Instructions for the task
The records beneath should be restated word for word.

(Stored items)
************

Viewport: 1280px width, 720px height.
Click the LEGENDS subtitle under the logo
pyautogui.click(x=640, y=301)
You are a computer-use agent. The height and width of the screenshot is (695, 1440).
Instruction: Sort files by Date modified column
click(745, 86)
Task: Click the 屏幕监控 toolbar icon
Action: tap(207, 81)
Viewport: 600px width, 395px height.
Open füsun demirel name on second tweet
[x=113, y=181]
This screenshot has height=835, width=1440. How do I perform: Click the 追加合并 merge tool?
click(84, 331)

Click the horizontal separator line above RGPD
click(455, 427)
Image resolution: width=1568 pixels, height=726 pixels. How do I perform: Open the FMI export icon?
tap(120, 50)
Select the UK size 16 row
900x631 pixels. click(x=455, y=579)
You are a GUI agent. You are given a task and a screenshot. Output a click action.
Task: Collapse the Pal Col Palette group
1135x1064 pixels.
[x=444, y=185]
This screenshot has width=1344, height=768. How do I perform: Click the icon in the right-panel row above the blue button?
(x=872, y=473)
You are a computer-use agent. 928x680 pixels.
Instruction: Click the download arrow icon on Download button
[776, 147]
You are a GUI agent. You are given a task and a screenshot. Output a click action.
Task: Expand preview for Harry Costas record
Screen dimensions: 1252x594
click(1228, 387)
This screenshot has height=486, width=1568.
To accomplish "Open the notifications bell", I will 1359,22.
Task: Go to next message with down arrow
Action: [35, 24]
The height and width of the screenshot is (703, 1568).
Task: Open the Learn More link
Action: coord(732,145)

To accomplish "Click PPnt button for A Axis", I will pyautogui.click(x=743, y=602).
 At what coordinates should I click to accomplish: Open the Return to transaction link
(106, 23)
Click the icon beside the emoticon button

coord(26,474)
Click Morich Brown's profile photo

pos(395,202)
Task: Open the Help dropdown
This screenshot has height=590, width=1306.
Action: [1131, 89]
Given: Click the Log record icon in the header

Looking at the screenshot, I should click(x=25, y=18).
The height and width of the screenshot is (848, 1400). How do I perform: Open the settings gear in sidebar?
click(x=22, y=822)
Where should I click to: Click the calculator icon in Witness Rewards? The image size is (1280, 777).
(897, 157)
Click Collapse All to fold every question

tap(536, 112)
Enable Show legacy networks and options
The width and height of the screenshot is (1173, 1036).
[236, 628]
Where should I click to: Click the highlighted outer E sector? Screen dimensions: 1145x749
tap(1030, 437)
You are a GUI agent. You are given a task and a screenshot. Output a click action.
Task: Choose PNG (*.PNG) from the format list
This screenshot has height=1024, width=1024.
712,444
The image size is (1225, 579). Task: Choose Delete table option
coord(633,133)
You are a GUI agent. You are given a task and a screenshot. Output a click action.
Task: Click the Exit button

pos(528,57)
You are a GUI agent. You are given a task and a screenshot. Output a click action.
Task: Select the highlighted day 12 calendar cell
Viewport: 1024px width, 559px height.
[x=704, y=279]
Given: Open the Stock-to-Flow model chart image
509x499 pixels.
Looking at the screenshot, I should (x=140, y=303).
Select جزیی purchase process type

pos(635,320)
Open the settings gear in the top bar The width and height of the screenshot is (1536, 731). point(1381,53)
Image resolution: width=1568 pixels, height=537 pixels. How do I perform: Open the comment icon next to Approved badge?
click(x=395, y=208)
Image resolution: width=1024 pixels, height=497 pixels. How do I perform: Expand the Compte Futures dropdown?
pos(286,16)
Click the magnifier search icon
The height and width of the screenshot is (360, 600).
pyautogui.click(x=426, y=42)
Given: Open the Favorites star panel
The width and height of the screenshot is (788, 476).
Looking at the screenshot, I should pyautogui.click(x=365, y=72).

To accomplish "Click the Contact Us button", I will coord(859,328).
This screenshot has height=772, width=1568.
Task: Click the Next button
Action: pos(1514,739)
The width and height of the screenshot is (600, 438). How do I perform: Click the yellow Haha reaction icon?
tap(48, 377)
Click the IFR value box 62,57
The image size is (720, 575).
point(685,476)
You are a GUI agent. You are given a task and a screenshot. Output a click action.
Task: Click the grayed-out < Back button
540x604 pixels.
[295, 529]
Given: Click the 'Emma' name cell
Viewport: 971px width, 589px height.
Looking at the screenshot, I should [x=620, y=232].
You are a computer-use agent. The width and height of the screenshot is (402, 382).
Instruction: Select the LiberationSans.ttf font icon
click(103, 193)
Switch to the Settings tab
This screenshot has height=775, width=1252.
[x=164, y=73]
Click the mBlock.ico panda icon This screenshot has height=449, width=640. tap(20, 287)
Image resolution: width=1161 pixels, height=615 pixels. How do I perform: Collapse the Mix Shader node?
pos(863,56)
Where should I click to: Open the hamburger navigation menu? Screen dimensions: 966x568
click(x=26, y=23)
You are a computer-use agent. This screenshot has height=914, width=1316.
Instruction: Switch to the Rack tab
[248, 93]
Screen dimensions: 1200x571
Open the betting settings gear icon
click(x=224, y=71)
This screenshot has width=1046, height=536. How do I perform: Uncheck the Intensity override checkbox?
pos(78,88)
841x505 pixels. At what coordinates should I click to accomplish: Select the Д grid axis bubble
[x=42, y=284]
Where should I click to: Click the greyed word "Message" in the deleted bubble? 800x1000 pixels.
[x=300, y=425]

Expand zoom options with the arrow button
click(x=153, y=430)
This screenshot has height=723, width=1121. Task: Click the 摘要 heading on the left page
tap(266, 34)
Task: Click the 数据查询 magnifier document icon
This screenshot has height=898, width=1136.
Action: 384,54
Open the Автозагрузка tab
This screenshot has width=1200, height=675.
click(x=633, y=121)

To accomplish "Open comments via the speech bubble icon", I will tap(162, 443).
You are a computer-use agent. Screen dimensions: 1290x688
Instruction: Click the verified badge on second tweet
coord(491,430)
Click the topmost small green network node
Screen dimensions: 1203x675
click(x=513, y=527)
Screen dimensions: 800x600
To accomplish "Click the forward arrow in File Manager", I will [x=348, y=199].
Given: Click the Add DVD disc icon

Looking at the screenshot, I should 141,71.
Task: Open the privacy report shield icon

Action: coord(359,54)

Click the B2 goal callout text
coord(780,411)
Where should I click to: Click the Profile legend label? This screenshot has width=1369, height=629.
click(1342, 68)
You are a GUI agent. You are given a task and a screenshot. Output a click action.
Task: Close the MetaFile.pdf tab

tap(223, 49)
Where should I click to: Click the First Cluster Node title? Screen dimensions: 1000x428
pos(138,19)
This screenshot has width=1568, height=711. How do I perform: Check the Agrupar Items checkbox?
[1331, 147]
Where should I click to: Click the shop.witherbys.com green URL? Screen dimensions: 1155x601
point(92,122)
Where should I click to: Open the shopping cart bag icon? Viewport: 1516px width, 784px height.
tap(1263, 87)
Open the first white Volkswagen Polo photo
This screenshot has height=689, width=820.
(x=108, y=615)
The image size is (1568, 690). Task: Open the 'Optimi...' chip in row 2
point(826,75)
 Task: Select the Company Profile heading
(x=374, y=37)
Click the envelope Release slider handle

************

Exercise answer
Viewport: 1280px width, 720px height.
Click the LEGENDS subtitle under the logo
pyautogui.click(x=640, y=301)
You are a computer-use agent. The height and width of the screenshot is (695, 1440).
Instruction: Sort files by Date modified column
click(745, 86)
Task: Click the 屏幕监控 toolbar icon
Action: tap(207, 81)
Viewport: 600px width, 395px height.
Open füsun demirel name on second tweet
[x=113, y=181]
This screenshot has height=835, width=1440. How do I perform: Click the 追加合并 merge tool?
click(84, 331)

Click the horizontal separator line above RGPD
click(455, 427)
Image resolution: width=1568 pixels, height=726 pixels. How do I perform: Open the FMI export icon?
tap(120, 50)
Select the UK size 16 row
900x631 pixels. click(x=455, y=579)
You are a GUI agent. You are given a task and a screenshot. Output a click action.
Task: Collapse the Pal Col Palette group
1135x1064 pixels.
[x=444, y=185]
This screenshot has width=1344, height=768. How do I perform: Click the icon in the right-panel row above the blue button?
(x=872, y=473)
You are a computer-use agent. 928x680 pixels.
Instruction: Click the download arrow icon on Download button
[776, 147]
You are a GUI agent. You are given a task and a screenshot. Output a click action.
Task: Expand preview for Harry Costas record
Screen dimensions: 1252x594
click(1228, 387)
This screenshot has height=486, width=1568.
To accomplish "Open the notifications bell", I will 1359,22.
Task: Go to next message with down arrow
Action: [35, 24]
The height and width of the screenshot is (703, 1568).
Task: Open the Learn More link
Action: coord(732,145)

To accomplish "Click PPnt button for A Axis", I will pyautogui.click(x=743, y=602).
 At what coordinates should I click to accomplish: Open the Return to transaction link
(106, 23)
Click the icon beside the emoticon button

coord(26,474)
Click Morich Brown's profile photo

pos(395,202)
Task: Open the Help dropdown
This screenshot has height=590, width=1306.
Action: [1131, 89]
Given: Click the Log record icon in the header

Looking at the screenshot, I should click(x=25, y=18).
The height and width of the screenshot is (848, 1400). How do I perform: Open the settings gear in sidebar?
click(x=22, y=822)
Where should I click to: Click the calculator icon in Witness Rewards? The image size is (1280, 777).
(897, 157)
Click Collapse All to fold every question

tap(536, 112)
Enable Show legacy networks and options
The width and height of the screenshot is (1173, 1036).
[236, 628]
Where should I click to: Click the highlighted outer E sector? Screen dimensions: 1145x749
tap(1030, 437)
You are a GUI agent. You are given a task and a screenshot. Output a click action.
Task: Choose PNG (*.PNG) from the format list
This screenshot has height=1024, width=1024.
712,444
The image size is (1225, 579). Task: Choose Delete table option
coord(633,133)
You are a GUI agent. You are given a task and a screenshot. Output a click action.
Task: Click the Exit button

pos(528,57)
You are a GUI agent. You are given a task and a screenshot. Output a click action.
Task: Select the highlighted day 12 calendar cell
Viewport: 1024px width, 559px height.
[x=704, y=279]
Given: Open the Stock-to-Flow model chart image
509x499 pixels.
Looking at the screenshot, I should (x=140, y=303).
Select جزیی purchase process type

pos(635,320)
Open the settings gear in the top bar The width and height of the screenshot is (1536, 731). point(1381,53)
Image resolution: width=1568 pixels, height=537 pixels. How do I perform: Open the comment icon next to Approved badge?
click(x=395, y=208)
Image resolution: width=1024 pixels, height=497 pixels. How do I perform: Expand the Compte Futures dropdown?
pos(286,16)
Click the magnifier search icon
The height and width of the screenshot is (360, 600).
pyautogui.click(x=426, y=42)
Given: Open the Favorites star panel
The width and height of the screenshot is (788, 476).
Looking at the screenshot, I should pyautogui.click(x=365, y=72).

To accomplish "Click the Contact Us button", I will coord(859,328).
This screenshot has height=772, width=1568.
Task: Click the Next button
Action: pos(1514,739)
The width and height of the screenshot is (600, 438). How do I perform: Click the yellow Haha reaction icon?
tap(48, 377)
Click the IFR value box 62,57
The image size is (720, 575).
point(685,476)
You are a GUI agent. You are given a task and a screenshot. Output a click action.
Task: Click the grayed-out < Back button
540x604 pixels.
[295, 529]
Given: Click the 'Emma' name cell
Viewport: 971px width, 589px height.
Looking at the screenshot, I should [x=620, y=232].
You are a computer-use agent. The width and height of the screenshot is (402, 382).
Instruction: Select the LiberationSans.ttf font icon
click(103, 193)
Switch to the Settings tab
This screenshot has height=775, width=1252.
[x=164, y=73]
Click the mBlock.ico panda icon This screenshot has height=449, width=640. tap(20, 287)
Image resolution: width=1161 pixels, height=615 pixels. How do I perform: Collapse the Mix Shader node?
pos(863,56)
Where should I click to: Open the hamburger navigation menu? Screen dimensions: 966x568
click(x=26, y=23)
You are a computer-use agent. This screenshot has height=914, width=1316.
Instruction: Switch to the Rack tab
[248, 93]
Screen dimensions: 1200x571
Open the betting settings gear icon
click(x=224, y=71)
This screenshot has width=1046, height=536. How do I perform: Uncheck the Intensity override checkbox?
pos(78,88)
841x505 pixels. At what coordinates should I click to accomplish: Select the Д grid axis bubble
[x=42, y=284]
Where should I click to: Click the greyed word "Message" in the deleted bubble? 800x1000 pixels.
[x=300, y=425]

Expand zoom options with the arrow button
click(x=153, y=430)
This screenshot has height=723, width=1121. Task: Click the 摘要 heading on the left page
tap(266, 34)
Task: Click the 数据查询 magnifier document icon
This screenshot has height=898, width=1136.
Action: 384,54
Open the Автозагрузка tab
This screenshot has width=1200, height=675.
click(x=633, y=121)

To accomplish "Open comments via the speech bubble icon", I will tap(162, 443).
You are a computer-use agent. Screen dimensions: 1290x688
Instruction: Click the verified badge on second tweet
coord(491,430)
Click the topmost small green network node
Screen dimensions: 1203x675
click(x=513, y=527)
Screen dimensions: 800x600
To accomplish "Click the forward arrow in File Manager", I will [x=348, y=199].
Given: Click the Add DVD disc icon

Looking at the screenshot, I should 141,71.
Task: Open the privacy report shield icon

Action: coord(359,54)

Click the B2 goal callout text
coord(780,411)
Where should I click to: Click the Profile legend label? This screenshot has width=1369, height=629.
click(1342, 68)
You are a GUI agent. You are given a task and a screenshot. Output a click action.
Task: Close the MetaFile.pdf tab

tap(223, 49)
Where should I click to: Click the First Cluster Node title? Screen dimensions: 1000x428
pos(138,19)
This screenshot has width=1568, height=711. How do I perform: Check the Agrupar Items checkbox?
[1331, 147]
Where should I click to: Click the shop.witherbys.com green URL? Screen dimensions: 1155x601
point(92,122)
Where should I click to: Open the shopping cart bag icon? Viewport: 1516px width, 784px height.
tap(1263, 87)
Open the first white Volkswagen Polo photo
This screenshot has height=689, width=820.
(x=108, y=615)
The image size is (1568, 690). Task: Open the 'Optimi...' chip in row 2
point(826,75)
 Task: Select the Company Profile heading
(x=374, y=37)
Click the envelope Release slider handle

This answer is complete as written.